Stiltipp: Wie Sie »als« und »während« effektiver verwenden – oder weglassen

Wie in allen anderen Berufen und Berufungen gibt es auch beim Schreiben Kennzeichen, die untrüglich den Anfänger vom Fortgeschrittenen unterscheiden – und keine Schande sind. Bei Anfängern.

Beim Schreiben zählen erzählerische Unzulänglichkeiten ebenso dazu wie stilistische Macken. Die schlechte Nachricht: Auch in Ihren Texten finden sich von beiden eine Menge. Die gute Nachricht: Sie können das ändern. Die noch bessere Nachricht: Bevor Sie diese Schwächen nicht ausgemerzt haben, braucht sie niemand zu bemerken. Schreiben ist Überarbeiten und das ist gut so.

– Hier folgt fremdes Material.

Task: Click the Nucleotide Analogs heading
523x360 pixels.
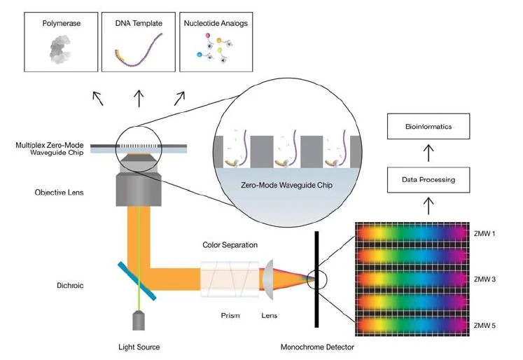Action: tap(216, 23)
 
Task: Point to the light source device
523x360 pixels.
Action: tap(139, 319)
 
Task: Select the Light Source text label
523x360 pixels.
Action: tap(139, 347)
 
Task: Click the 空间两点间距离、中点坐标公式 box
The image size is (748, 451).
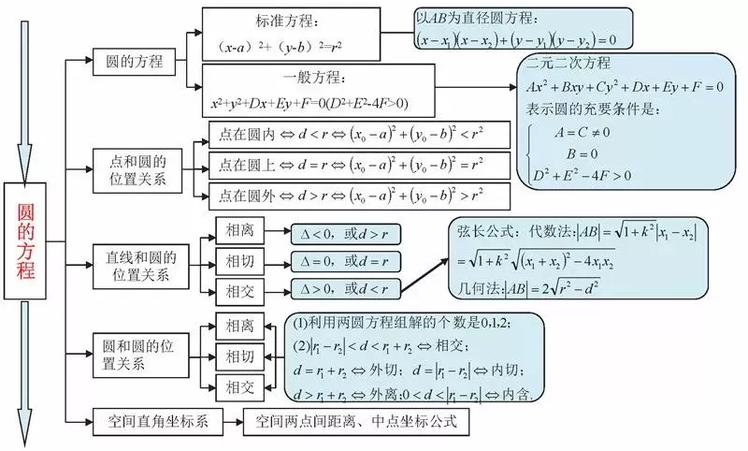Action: (355, 422)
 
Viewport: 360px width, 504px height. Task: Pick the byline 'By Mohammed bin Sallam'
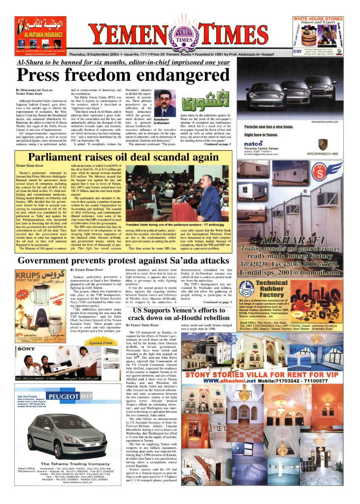click(35, 92)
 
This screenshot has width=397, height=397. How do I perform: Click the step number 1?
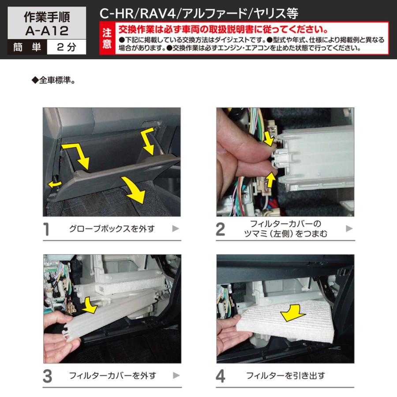click(x=46, y=229)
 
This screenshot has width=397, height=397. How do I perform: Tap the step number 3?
click(x=47, y=376)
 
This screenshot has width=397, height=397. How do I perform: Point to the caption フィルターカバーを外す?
click(x=112, y=376)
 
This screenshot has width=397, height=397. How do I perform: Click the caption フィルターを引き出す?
click(x=285, y=376)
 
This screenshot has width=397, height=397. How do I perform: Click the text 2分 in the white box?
click(x=66, y=48)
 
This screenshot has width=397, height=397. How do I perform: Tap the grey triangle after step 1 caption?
click(x=175, y=228)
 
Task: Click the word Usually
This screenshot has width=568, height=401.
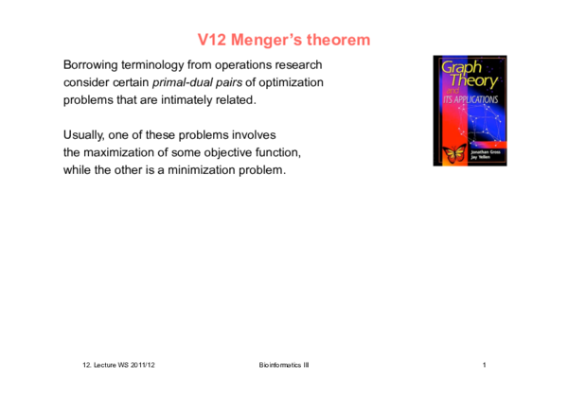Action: (x=85, y=135)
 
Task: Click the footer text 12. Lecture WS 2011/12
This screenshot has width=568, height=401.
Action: (x=119, y=365)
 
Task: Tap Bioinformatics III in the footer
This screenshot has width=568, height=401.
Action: (x=283, y=365)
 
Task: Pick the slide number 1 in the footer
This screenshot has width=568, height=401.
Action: (x=484, y=365)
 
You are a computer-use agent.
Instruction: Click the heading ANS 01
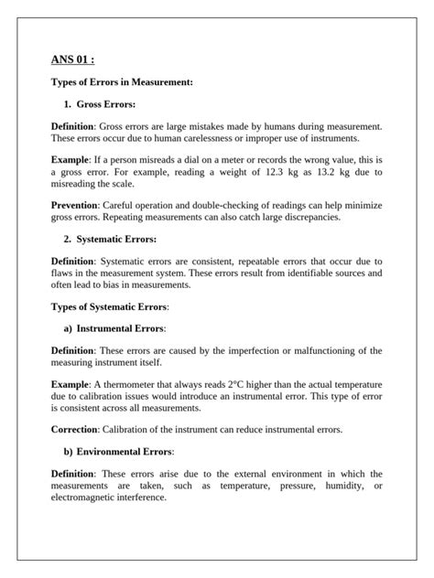pos(73,61)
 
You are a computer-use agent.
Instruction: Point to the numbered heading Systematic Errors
pos(116,239)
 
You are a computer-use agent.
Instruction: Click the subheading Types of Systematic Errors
pos(110,305)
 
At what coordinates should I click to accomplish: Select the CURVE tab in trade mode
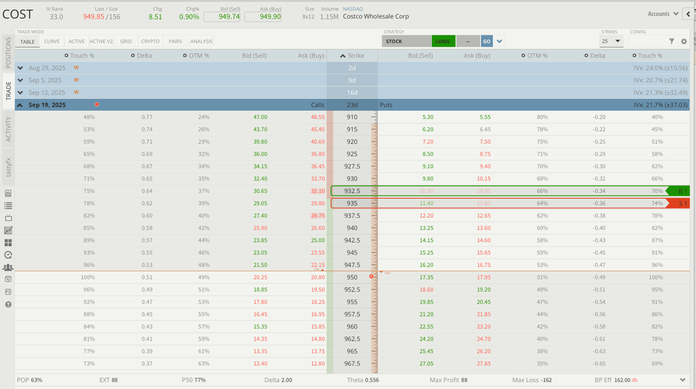tap(52, 42)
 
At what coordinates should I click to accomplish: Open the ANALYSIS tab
tap(201, 42)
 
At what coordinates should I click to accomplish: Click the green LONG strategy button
tap(442, 42)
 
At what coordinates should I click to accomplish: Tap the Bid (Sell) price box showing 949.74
tap(222, 17)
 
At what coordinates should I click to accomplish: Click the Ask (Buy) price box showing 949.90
tap(263, 17)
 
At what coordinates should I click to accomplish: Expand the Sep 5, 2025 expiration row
tap(21, 80)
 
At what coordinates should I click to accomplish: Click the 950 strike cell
tap(352, 277)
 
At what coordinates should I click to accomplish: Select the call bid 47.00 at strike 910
tap(260, 117)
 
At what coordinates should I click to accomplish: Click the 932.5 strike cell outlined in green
tap(352, 191)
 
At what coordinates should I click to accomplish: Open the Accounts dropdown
tap(663, 14)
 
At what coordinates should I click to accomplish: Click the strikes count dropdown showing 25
tap(611, 42)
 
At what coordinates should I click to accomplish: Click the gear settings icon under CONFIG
tap(684, 42)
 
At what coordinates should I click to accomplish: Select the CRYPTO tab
tap(150, 42)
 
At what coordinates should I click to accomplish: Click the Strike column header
tap(352, 56)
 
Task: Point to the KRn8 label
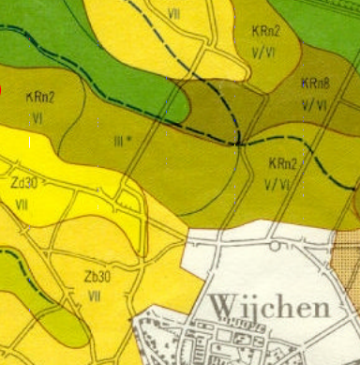(314, 84)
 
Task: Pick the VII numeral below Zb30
(94, 295)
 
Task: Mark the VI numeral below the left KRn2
(38, 117)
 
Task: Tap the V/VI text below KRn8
(314, 106)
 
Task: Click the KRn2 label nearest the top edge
(265, 30)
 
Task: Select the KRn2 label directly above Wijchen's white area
(282, 163)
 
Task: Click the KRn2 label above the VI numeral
(40, 96)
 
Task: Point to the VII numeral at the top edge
(174, 13)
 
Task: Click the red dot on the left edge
(1, 90)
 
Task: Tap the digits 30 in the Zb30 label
(103, 278)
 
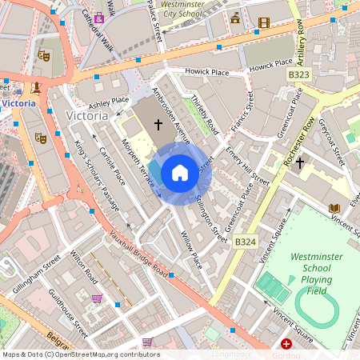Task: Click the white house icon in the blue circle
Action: [x=180, y=173]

Also los, gehen wir gleich zwei eng verwandte Klassiker stilistischer Anfängerfehler an.

Fred warf Martin aus seiner Wohnung. Als Martin auf dem Boden im Hausflur aufschlug, jagte ein heftiger Schmerz durch seinen Rücken.

Der Satz mit »als« ist okay, oder? Grammatikalisch und so, nicht? Solche Sätze liest man schließlich andauernd. Solche Sätze schreiben Sie andauernd. Dennoch holpern sie stilistisch. Warum?

Solche Sätze mit »als« zwängen mehrere Vorgänge in einem Satz zusammen, die man in den meisten Fällen besser hintereinander, in Aktivsätzen, ausdrücken würde. Das liest sich flotter, fordert vom Leser weniger Vorstellungsarbeit und überbringt dieselbe Information.

Martin schlug auf dem Boden im Hausflur auf und ein heftiger Schmerz jagte durch seinen Rücken.

Darüber hinaus fokussieren diese Sätze die Aufmerksamkeit des Lesers schon durch ihre Konstruktion auf die »Vor-, Gleich- oder Nachzeitigkeit« (Im duden.de -Eintrag zu »als«). Dabei spielt dieses zeitliche Verhältnis im Beispiel und in den meisten Fällen, wo Autoren solche Sätze unbedacht verwenden, keine Rolle. Hinzu kommt, dass der Leser auch in den Aktivsätzen das zeitliche Verhältnis aus dem Zusammenhang heraus erkennt.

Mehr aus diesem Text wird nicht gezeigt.